Dataset »
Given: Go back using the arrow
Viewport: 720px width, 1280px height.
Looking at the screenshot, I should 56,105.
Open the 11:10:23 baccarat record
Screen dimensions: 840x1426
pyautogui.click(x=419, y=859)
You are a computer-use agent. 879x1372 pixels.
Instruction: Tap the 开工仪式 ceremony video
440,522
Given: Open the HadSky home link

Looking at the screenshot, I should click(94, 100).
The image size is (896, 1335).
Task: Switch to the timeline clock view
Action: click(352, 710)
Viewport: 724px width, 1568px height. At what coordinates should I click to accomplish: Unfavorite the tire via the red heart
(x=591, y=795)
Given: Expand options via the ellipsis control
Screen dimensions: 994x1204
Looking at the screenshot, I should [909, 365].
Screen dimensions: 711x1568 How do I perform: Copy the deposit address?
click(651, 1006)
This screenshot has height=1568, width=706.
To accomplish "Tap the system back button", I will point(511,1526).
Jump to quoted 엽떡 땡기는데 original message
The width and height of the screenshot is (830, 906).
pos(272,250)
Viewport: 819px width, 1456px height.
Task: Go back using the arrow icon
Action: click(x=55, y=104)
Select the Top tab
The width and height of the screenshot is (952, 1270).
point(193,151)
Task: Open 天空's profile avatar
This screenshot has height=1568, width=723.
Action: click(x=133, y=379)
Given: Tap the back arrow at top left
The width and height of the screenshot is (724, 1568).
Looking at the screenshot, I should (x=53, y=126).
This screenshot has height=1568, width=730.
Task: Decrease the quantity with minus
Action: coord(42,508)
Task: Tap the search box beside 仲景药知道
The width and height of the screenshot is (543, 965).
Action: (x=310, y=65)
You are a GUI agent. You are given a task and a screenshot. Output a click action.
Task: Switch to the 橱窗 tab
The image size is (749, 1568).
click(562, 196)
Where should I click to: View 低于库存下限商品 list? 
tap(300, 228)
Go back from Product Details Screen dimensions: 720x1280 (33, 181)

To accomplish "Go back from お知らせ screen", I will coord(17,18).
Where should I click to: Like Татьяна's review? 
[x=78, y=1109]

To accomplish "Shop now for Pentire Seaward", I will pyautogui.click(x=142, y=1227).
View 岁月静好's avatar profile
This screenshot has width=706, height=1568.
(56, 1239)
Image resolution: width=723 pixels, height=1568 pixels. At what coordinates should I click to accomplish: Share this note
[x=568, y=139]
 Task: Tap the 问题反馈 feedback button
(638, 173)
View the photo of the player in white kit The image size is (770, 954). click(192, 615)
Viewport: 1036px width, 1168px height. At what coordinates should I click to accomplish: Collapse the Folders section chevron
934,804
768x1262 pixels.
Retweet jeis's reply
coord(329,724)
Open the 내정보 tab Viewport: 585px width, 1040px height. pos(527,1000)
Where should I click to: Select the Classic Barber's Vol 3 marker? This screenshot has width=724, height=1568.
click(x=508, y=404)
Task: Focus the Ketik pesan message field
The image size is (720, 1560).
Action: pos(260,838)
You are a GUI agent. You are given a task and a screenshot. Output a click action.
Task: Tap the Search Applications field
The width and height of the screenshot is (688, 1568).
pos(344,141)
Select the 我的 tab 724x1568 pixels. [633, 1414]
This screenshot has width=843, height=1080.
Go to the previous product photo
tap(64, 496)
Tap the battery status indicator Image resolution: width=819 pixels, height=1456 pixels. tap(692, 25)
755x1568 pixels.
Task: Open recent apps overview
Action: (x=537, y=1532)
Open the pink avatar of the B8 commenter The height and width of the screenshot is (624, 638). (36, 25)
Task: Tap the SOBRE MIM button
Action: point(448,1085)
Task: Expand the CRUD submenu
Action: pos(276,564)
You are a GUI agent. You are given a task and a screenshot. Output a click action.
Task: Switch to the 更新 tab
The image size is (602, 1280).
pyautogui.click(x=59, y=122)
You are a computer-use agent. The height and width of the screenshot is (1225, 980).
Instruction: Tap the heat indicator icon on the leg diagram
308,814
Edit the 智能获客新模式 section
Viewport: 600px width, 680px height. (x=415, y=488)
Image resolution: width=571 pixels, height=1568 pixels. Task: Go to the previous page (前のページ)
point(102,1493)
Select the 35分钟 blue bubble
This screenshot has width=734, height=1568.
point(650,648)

Short exercise » Please reproduce every one of the entries above word for word, keeping each line as it stands.

Problem solution »
Given: Go back using the arrow
Viewport: 720px width, 1280px height.
Looking at the screenshot, I should 56,105.
Open the 11:10:23 baccarat record
Screen dimensions: 840x1426
pyautogui.click(x=419, y=859)
You are a computer-use agent. 879x1372 pixels.
Instruction: Tap the 开工仪式 ceremony video
440,522
Given: Open the HadSky home link

Looking at the screenshot, I should click(94, 100).
The image size is (896, 1335).
Task: Switch to the timeline clock view
Action: click(352, 710)
Viewport: 724px width, 1568px height. At what coordinates should I click to accomplish: Unfavorite the tire via the red heart
(x=591, y=795)
Given: Expand options via the ellipsis control
Screen dimensions: 994x1204
Looking at the screenshot, I should [909, 365].
Screen dimensions: 711x1568 How do I perform: Copy the deposit address?
click(651, 1006)
This screenshot has height=1568, width=706.
To accomplish "Tap the system back button", I will point(511,1526).
Jump to quoted 엽떡 땡기는데 original message
The width and height of the screenshot is (830, 906).
pos(272,250)
Viewport: 819px width, 1456px height.
Task: Go back using the arrow icon
Action: click(x=55, y=104)
Select the Top tab
The width and height of the screenshot is (952, 1270).
point(193,151)
Task: Open 天空's profile avatar
This screenshot has height=1568, width=723.
Action: click(x=133, y=379)
Given: Tap the back arrow at top left
The width and height of the screenshot is (724, 1568).
Looking at the screenshot, I should (x=53, y=126).
This screenshot has height=1568, width=730.
Task: Decrease the quantity with minus
Action: coord(42,508)
Task: Tap the search box beside 仲景药知道
The width and height of the screenshot is (543, 965).
Action: (x=310, y=65)
You are a GUI agent. You are given a task and a screenshot. Output a click action.
Task: Switch to the 橱窗 tab
The image size is (749, 1568).
click(562, 196)
Where should I click to: View 低于库存下限商品 list? 
tap(300, 228)
Go back from Product Details Screen dimensions: 720x1280 (33, 181)

To accomplish "Go back from お知らせ screen", I will coord(17,18).
Where should I click to: Like Татьяна's review? 
[x=78, y=1109]

To accomplish "Shop now for Pentire Seaward", I will pyautogui.click(x=142, y=1227).
View 岁月静好's avatar profile
This screenshot has width=706, height=1568.
(56, 1239)
Image resolution: width=723 pixels, height=1568 pixels. At what coordinates should I click to accomplish: Share this note
[x=568, y=139]
 Task: Tap the 问题反馈 feedback button
(638, 173)
View the photo of the player in white kit The image size is (770, 954). click(192, 615)
Viewport: 1036px width, 1168px height. At what coordinates should I click to accomplish: Collapse the Folders section chevron
934,804
768x1262 pixels.
Retweet jeis's reply
coord(329,724)
Open the 내정보 tab Viewport: 585px width, 1040px height. pos(527,1000)
Where should I click to: Select the Classic Barber's Vol 3 marker? This screenshot has width=724, height=1568.
click(x=508, y=404)
Task: Focus the Ketik pesan message field
The image size is (720, 1560).
Action: pos(260,838)
You are a GUI agent. You are given a task and a screenshot. Output a click action.
Task: Tap the Search Applications field
The width and height of the screenshot is (688, 1568).
pos(344,141)
Select the 我的 tab 724x1568 pixels. [633, 1414]
This screenshot has width=843, height=1080.
Go to the previous product photo
tap(64, 496)
Tap the battery status indicator Image resolution: width=819 pixels, height=1456 pixels. tap(692, 25)
755x1568 pixels.
Task: Open recent apps overview
Action: (x=537, y=1532)
Open the pink avatar of the B8 commenter The height and width of the screenshot is (624, 638). (36, 25)
Task: Tap the SOBRE MIM button
Action: point(448,1085)
Task: Expand the CRUD submenu
Action: pos(276,564)
You are a GUI agent. You are given a task and a screenshot. Output a click action.
Task: Switch to the 更新 tab
The image size is (602, 1280).
pyautogui.click(x=59, y=122)
You are a computer-use agent. The height and width of the screenshot is (1225, 980).
Instruction: Tap the heat indicator icon on the leg diagram
308,814
Edit the 智能获客新模式 section
Viewport: 600px width, 680px height. (x=415, y=488)
Image resolution: width=571 pixels, height=1568 pixels. Task: Go to the previous page (前のページ)
point(102,1493)
Select the 35分钟 blue bubble
This screenshot has width=734, height=1568.
point(650,648)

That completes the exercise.